Da febbraio basterà il Green Pass per arrivi da Ue, infatti il Ministro della Salute, Roberto Speranza, ha firmato una nuova ordinanza che proroga le misure per gli arrivi dall’estero. Per i viaggiatori provenienti dai Paesi dell’Unione Europea sarà sufficiente il green pass. Nella stessa ordinanza vengono inoltre prorogate ed estese le misure relative ai corridoi turistici che riguarderanno anche ulteriori destinazioni.

Il governo Draghi sta discutendo sulle nuove regole dell’emergenza Covid in termini di green pass, quarantene e norme scolastiche: tra le ipotesi vi sono l’estensione illimitata della validità del certificato verde per i vaccinati con tre dosi e la riduzione da 10 a 7 giorni dell’isolamento per i cittadini che hanno fatto il vaccino.

Dato che né l’Ema né l’Aifa hanno ancora autorizzato la somministrazione della quarta dose, per evitare che chi ha fatto la terza dose dopo un tot di mesi rimanga senza green pass si sta valutando l’ipotesi di togliere il limite temporale per questi ultimi soggetti. Più avanti, quando arriveranno le decisioni delle agenzie di controllo sul booster, le scadenze potranno essere ridefinite o reintrodotte in base allo stato vaccinale.

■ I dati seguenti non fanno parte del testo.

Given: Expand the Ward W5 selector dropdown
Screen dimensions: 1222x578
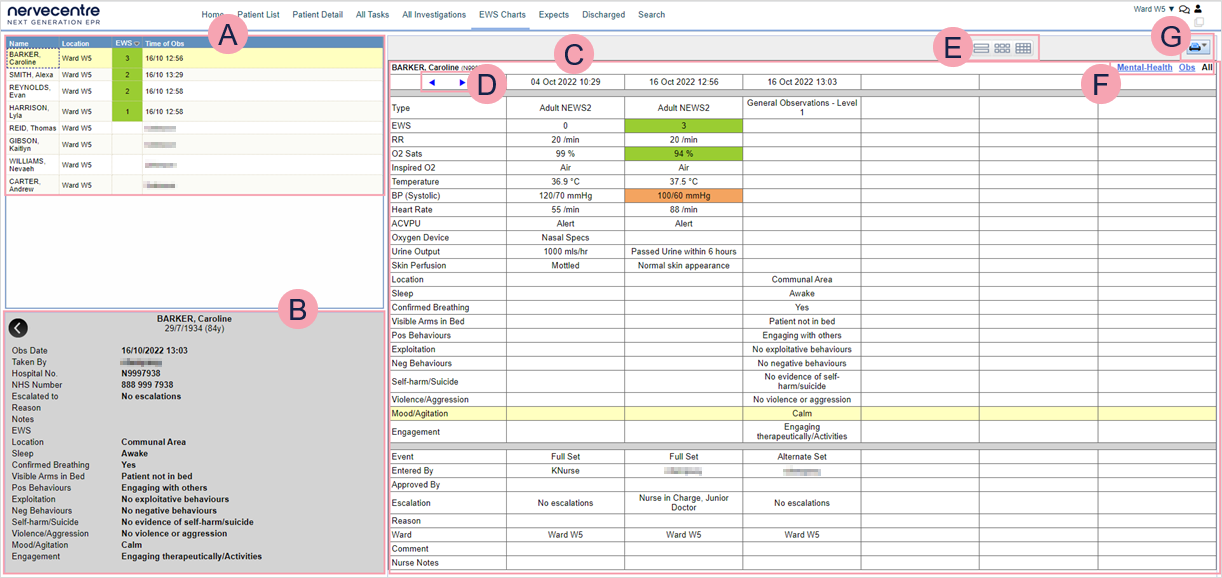Looking at the screenshot, I should click(x=1153, y=9).
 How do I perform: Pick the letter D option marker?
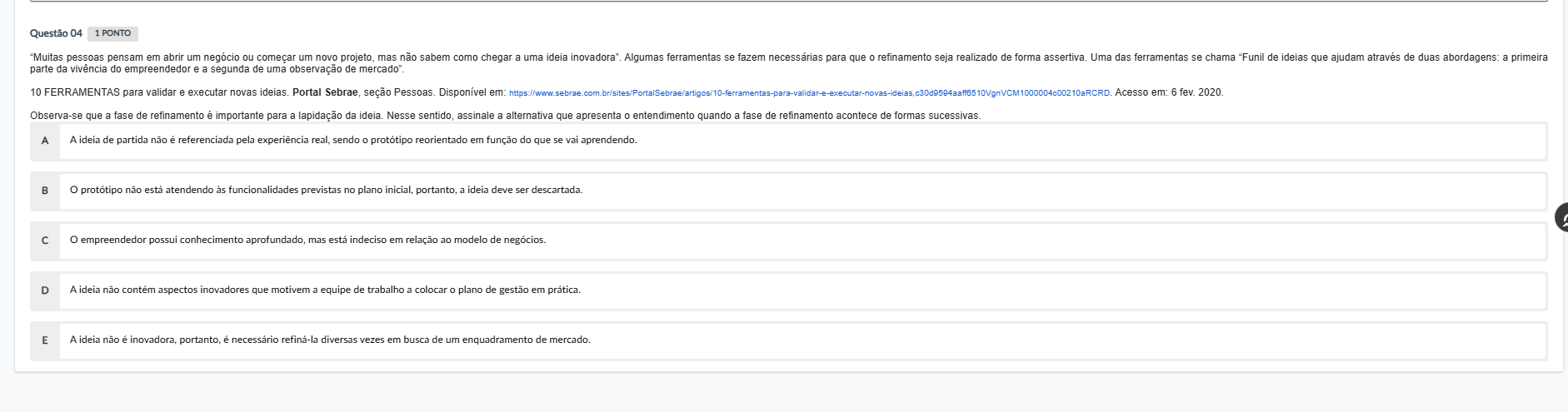coord(45,290)
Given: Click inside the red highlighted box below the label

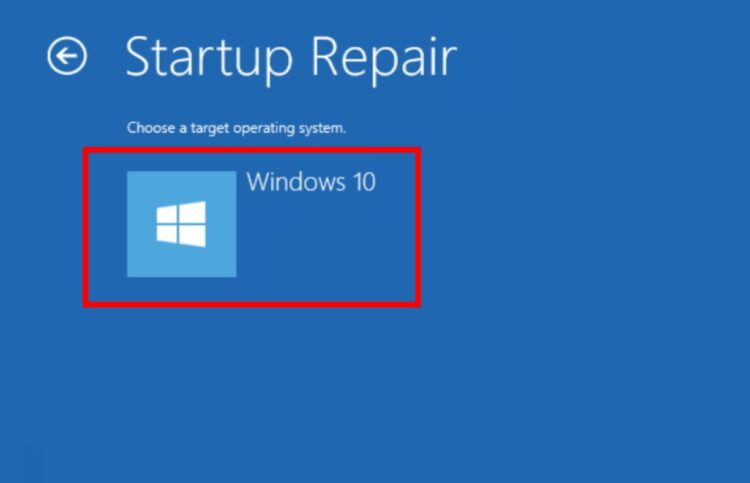Looking at the screenshot, I should 325,244.
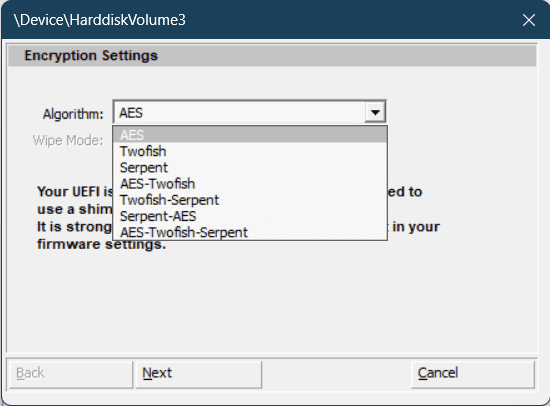Select Serpent-AES from the dropdown list
The height and width of the screenshot is (406, 550).
tap(250, 216)
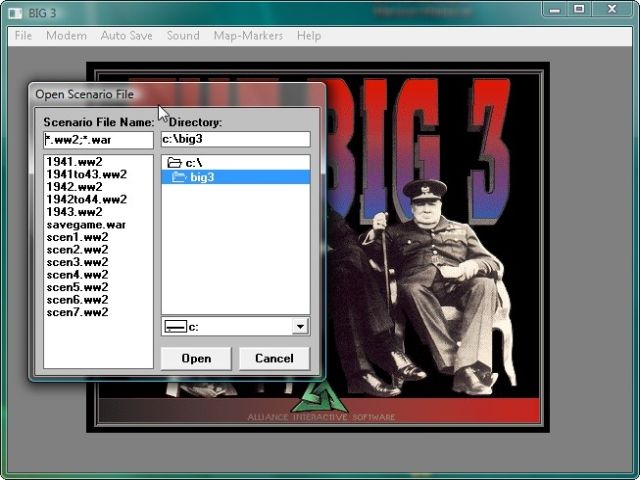Click the Alliance Interactive Software logo

pyautogui.click(x=318, y=398)
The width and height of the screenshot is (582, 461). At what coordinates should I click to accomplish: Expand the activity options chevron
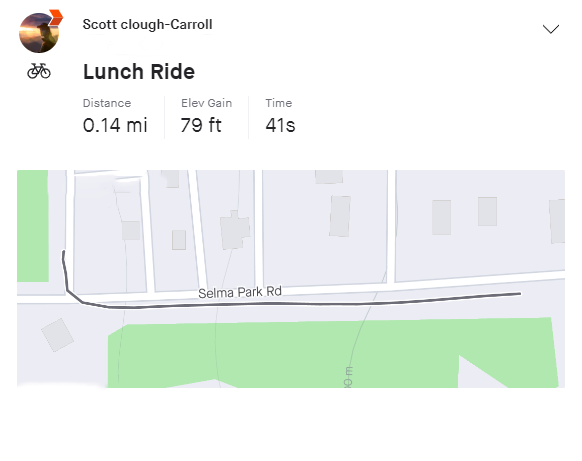pyautogui.click(x=551, y=29)
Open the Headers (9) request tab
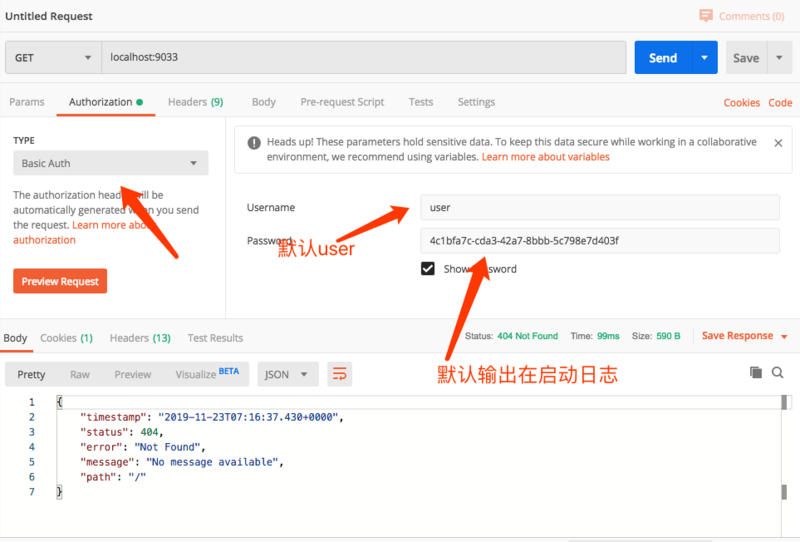The image size is (800, 542). coord(195,102)
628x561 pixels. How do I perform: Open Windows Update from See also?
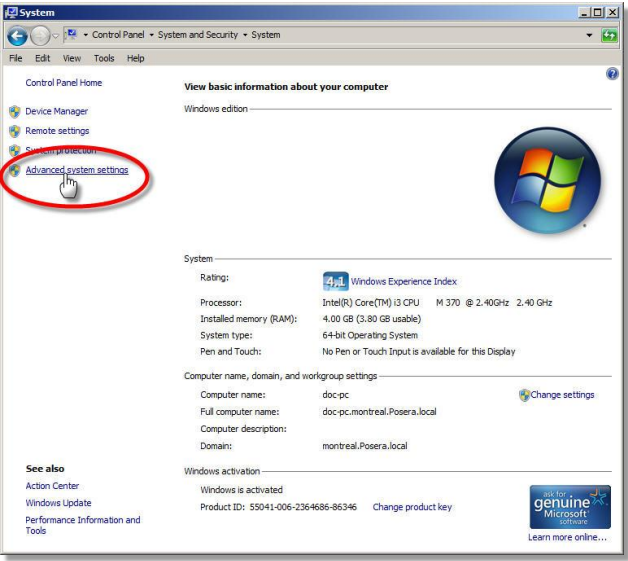pos(58,503)
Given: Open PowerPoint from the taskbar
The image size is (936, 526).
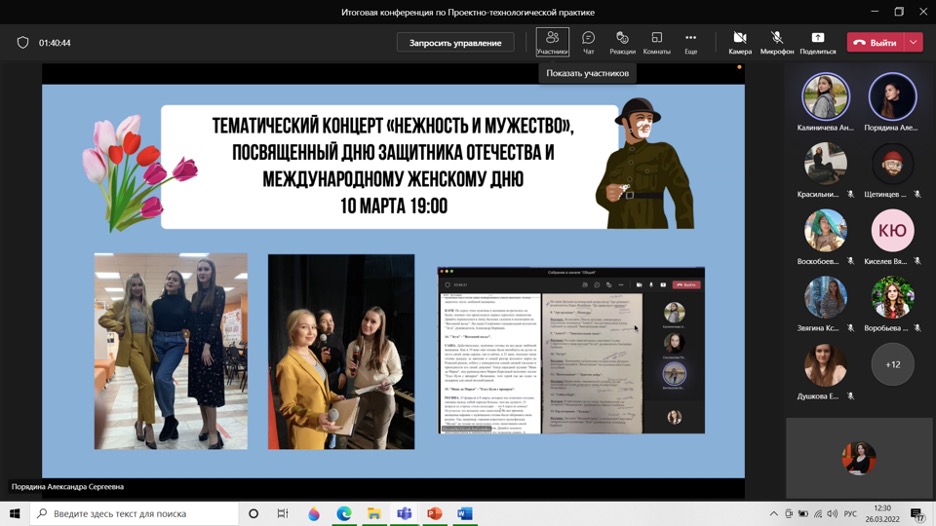Looking at the screenshot, I should [x=434, y=514].
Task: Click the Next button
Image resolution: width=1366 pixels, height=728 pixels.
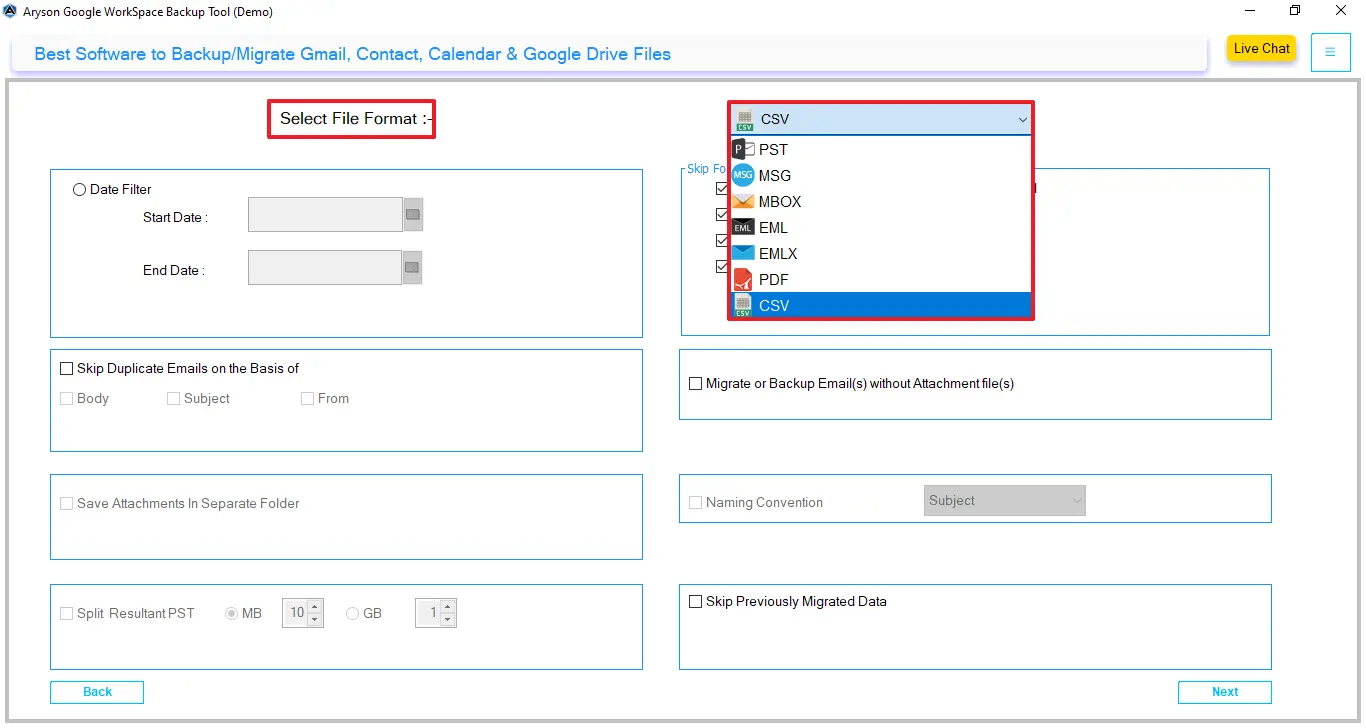Action: coord(1224,692)

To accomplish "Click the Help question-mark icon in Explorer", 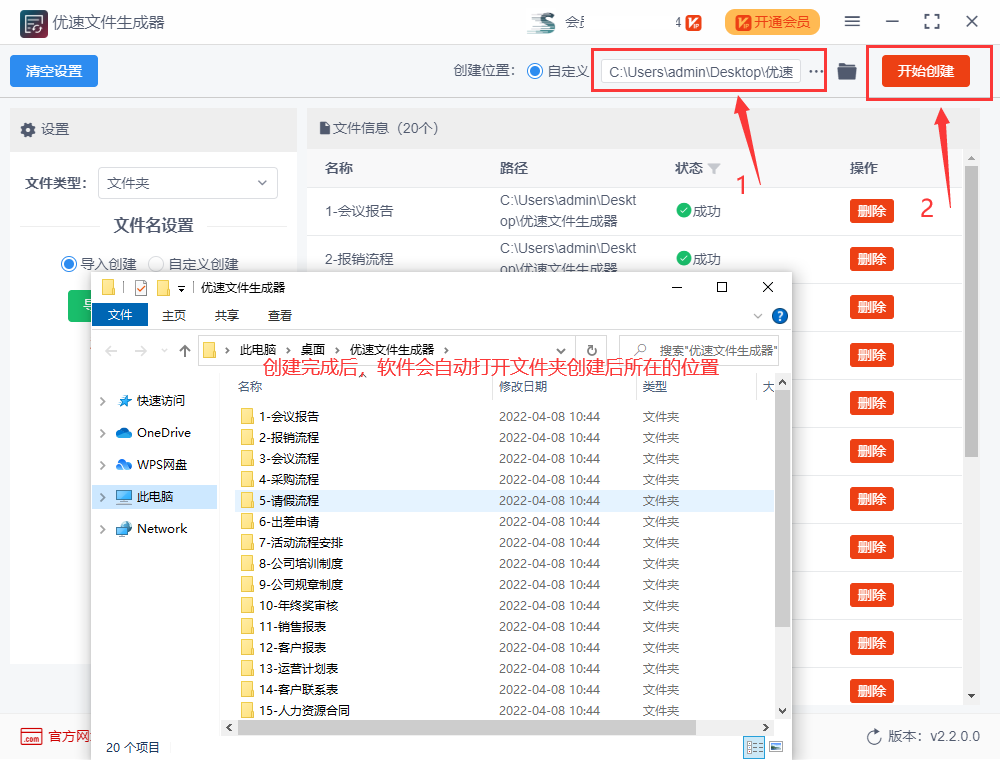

Ordinanza, altri 6 Paesi inclusi in corridoi turistici – Le ulteriori destinazioni dei corridoi turistici sono: Cuba, Singapore, Turchia, Thailandia (limitatamente all’isola di Phuket), Oman e Polinesia francese. Lo prevede l’ordinanza firmata dal ministro della salute Roberto Speranza. Ecco come funzionano le attuali norme per i corridoi turistici.

 

Il viaggiatore dotato di certificato vaccinale o di guarigione, in partenza dal territorio nazionale per un soggiorno all’estero nell’ambito di un corridoio turistico Covid-free, deve: sottoporsi a un test molecolare o antigenico condotto con tampone e risultato negativo, nelle quarantotto ore precedenti la partenza; se la permanenza all’estero supera i sette giorni, sottoporsi a ulteriore test molecolare o antigenico in loco; prima di rientrare in Italia, nelle quarantotto ore precedenti l’imbarco, è necessario sottoporsi a un test molecolare o antigenico, condotto con tampone e risultato negativo; all’arrivo in aeroporto in Italia, è necessario sottoporsi a ulteriore test molecolare o antigenico, con risultato negativo. Se tutti i passaggi su elencati sono rispettati, i viaggiatori sono esentati dal rispetto degli obblighi di sorveglianza sanitaria e di isolamento fiduciario.